CSB Hearing Today Gathers Top Offshore Experts
Some have experience in Britain's offshore sector, two with oilfields in Alaska, and others in Norway, Australia, and South America.
Today's public hearing by the U.S. Chemical Safety Board concerns management of offshore drilling throughout the world. CSB has created an impressive program featuring its own investigators and experts, representatives from two large international oil companies and industry associations, and four union officers with years of experience in the oilfields of America and Norway. The event begins at 9 a.m.
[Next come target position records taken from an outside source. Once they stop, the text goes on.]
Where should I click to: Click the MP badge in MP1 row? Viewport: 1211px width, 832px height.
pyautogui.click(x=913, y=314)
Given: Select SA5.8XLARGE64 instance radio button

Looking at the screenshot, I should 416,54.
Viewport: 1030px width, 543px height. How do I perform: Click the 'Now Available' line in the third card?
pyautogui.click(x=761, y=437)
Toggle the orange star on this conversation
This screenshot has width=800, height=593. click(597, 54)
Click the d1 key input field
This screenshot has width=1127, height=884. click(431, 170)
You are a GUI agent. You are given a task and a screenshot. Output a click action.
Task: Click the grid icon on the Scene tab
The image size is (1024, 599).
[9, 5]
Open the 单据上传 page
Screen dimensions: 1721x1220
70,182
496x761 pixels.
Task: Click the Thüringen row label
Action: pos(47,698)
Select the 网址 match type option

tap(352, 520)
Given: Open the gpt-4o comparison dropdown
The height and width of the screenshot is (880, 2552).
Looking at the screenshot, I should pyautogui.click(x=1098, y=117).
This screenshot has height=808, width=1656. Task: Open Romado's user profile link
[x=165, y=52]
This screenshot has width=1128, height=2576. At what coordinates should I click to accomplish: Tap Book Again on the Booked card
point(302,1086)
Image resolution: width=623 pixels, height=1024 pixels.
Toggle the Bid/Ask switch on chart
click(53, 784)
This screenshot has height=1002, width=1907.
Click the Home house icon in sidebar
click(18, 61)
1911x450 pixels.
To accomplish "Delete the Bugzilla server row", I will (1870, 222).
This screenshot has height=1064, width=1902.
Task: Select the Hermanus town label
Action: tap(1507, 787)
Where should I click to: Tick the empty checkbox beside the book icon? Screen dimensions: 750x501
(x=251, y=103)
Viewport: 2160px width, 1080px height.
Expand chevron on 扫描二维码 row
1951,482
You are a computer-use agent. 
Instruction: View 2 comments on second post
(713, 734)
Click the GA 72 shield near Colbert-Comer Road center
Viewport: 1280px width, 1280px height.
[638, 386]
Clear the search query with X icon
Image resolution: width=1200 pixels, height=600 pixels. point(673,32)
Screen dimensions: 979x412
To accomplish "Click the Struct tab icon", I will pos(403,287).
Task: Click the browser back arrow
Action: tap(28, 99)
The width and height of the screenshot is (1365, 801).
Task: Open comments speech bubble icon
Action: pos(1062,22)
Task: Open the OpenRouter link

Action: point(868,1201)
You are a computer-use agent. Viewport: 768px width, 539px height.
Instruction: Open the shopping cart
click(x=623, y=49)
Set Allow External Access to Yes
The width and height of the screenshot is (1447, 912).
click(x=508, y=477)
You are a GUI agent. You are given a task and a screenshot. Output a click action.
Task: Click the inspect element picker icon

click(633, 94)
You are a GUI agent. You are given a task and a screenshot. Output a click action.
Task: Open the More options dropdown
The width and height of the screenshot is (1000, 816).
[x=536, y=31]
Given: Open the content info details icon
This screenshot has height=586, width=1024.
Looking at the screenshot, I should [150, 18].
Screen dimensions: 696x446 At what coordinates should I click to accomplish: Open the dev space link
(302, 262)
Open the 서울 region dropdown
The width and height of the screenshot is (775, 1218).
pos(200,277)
EST and is part of CSB's investigation of the Deepwater Horizon explosion and spill earlier this year.
The hearing will be offered on the CSB website as a live webcast.
The speakers have been organized into three panels. They'll discuss safety oversight in gas and oil drilling operations after CSB Chair Rafael Moure-Eraso delivers opening remarks and lead investigator Don Holmstrom provides an overview of the investigation to this point. Holmstrom, who is director of CSB's Western Regional Office, has had leadership responsibility for investigations that include the BP Texas City refinery explosion of 2005 and a Valero refinery explosion in 2007 in Dumas, Texas.
The regulators panel is first up at 9:30 a.m. EST and may be the most enlightening. Its members are Ian Whewell, retired director of the British Health and Safety Executive's Offshore Division, who worked on offshore legislation developed after the Piper Alpha disaster in 1988; Magne Ognedal, director-general of the Norwegian Petroleum Safety Authority; and John Clegg, retired CEO of the Australian National Offshore Petroleum Authority, who helped establish HSE's Offshore Division during a 26-year career with that agency.